Johnson Wants His Administration Transparent
By Bronson Peshlakai
Metro Editor-in-Chief
Cuyahoga Community College President Alex Johnson, 62, took his oath of office June 27 at a college board of trustees meeting making him the fourth president of the college in its 50-year history.
“We will make certain that tuition remains affordable, and we will also enrich and sustain the positive image of Cuyahoga Community College,” Johnson said after taking his oath of office. “We have Dr. Thornton’s legacy to follow, but we need to look no more further than the words of an individual.”
The college board of trustees approved a three-year contract setting his annual base salary at $275,000.
“We have negotiated Dr. Johnson’s compensation package after benchmarking other community colleges similar to Tri-C, including Dr. Johnson’s (former) institution,” said Jerry L. Kelsheimer, chair of the board, in a release. “This package builds upon his current compensation, is commensurate with his many qualifications and achievements and is comparable to our peer institutions.”
In addition to Johnson’s base salary, he will enjoy a $12,000 annual retention bonus, an annually awarded performance bonus of up to 10 percent of his base salary, approximately $27,500, a leased automobile, mobile phone, and standard administrative benefits.
Johnson said he’s excited to reacquaint himself with his friends and former colleagues since being the Metro Campus president from 1993 to 2004. Thornton hired Johnson after her being college president for one year, and said he brought a sense of pride to the Metro Campus, and that he now brings an intimate knowledge of Tri-C.
“One of the many projects he did there was to get the faculty, staff and students engaged in planting flowers in the spring,” Thornton said. “It was that kind of enthusiasm and collaboration of bringing people together around a project that you could see infiltrated his leadership.”
An issue Johnson faced upon arrive at Tri-C was an image problem with recent media reports on its nursing program, which has now been resolved, at least for the next year.
It was the shroud of secrecy that often left decisions and issues the former administration made in a level of shadows difficult to bring to light, even though Ohio’s Sunshine Laws stipulate many of those decisions be made public. Cleveland’s daily newspaper The Plain Dealer wrote an editorial accusing Tri-C being lax in transparency.
When The Voice newspaper brought the new hiring policy of mandating student workers to submit to a background check, it took the newspaper’s staff several Public Open Records requests to retrieve documents used to determine a student’s hiring eligibility.
Also, former high-level Tri-C officials seemed to be hiding the fact that the nursing program was under scrutiny by the accreditation board, and made no effort to alert the community via the media, something that was required to be reported, according to Accreditation Commission on Education in Nursing.

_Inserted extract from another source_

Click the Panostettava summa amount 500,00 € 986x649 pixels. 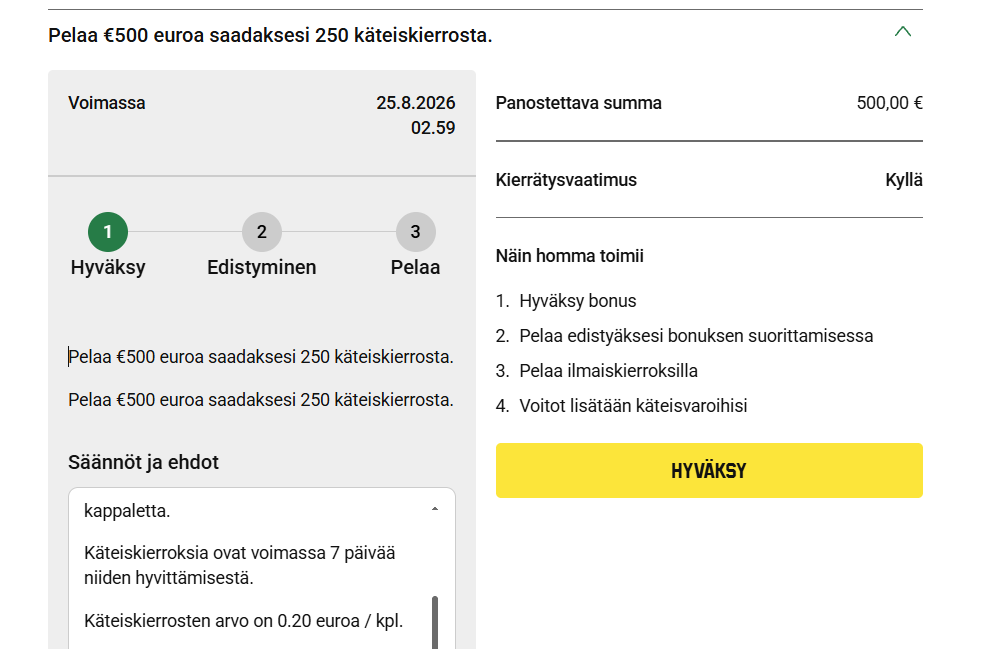coord(889,103)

Before Johnson was hired, he addressed an audience of Tri-C stakeholders about transparency in his administration as being a key goal. Also, in two interviews with The Voice, and at a meet and greet with students, faculty and staff, he also mentioned transparency being key.
“This is very important; I believe in transparency 100 percent,” Johnson said in an interview. “For me it’s about being proactive to ensure that individuals know what’s going on at the institution at all times, whether or not the news is good or bad I believe in that strategy.
“There are times when we have to be discreet in terms of how we handle particular affairs like personnel but on those occasions, where it’s permitted, I can assure you that we will be transparent,” he said.
It’s been nearly three months since Johnson took over the reins of the college and several key marketing and communications personnel have been given the pink slip and replaced, including former VP of Marketing and Communications Al Moran.
“From my perspective, the new leader is inheriting an outstanding institution with students who are coming here for the right reasons, wanting to get an education for themselves, enrich their families, the staff, administration, faculty, who are just top quality; so, while we are getting a new leader, he’s also getting a great college, Thornton said.
Johnson returns to Tri-C after serving as the Metropolitan Campus president and provost from 1993 to 2003. Since then he was a chancellor at Delgado Community College in New Orleans, La., from 2004 to 2008. It was on his watch that he saw great devastation to his campus and the surrounding community in the wake of Hurricane Katrina. Prior to coming to Tri-C as president, he was the president of the Community College of Allegheny County in the Pittsburgh area.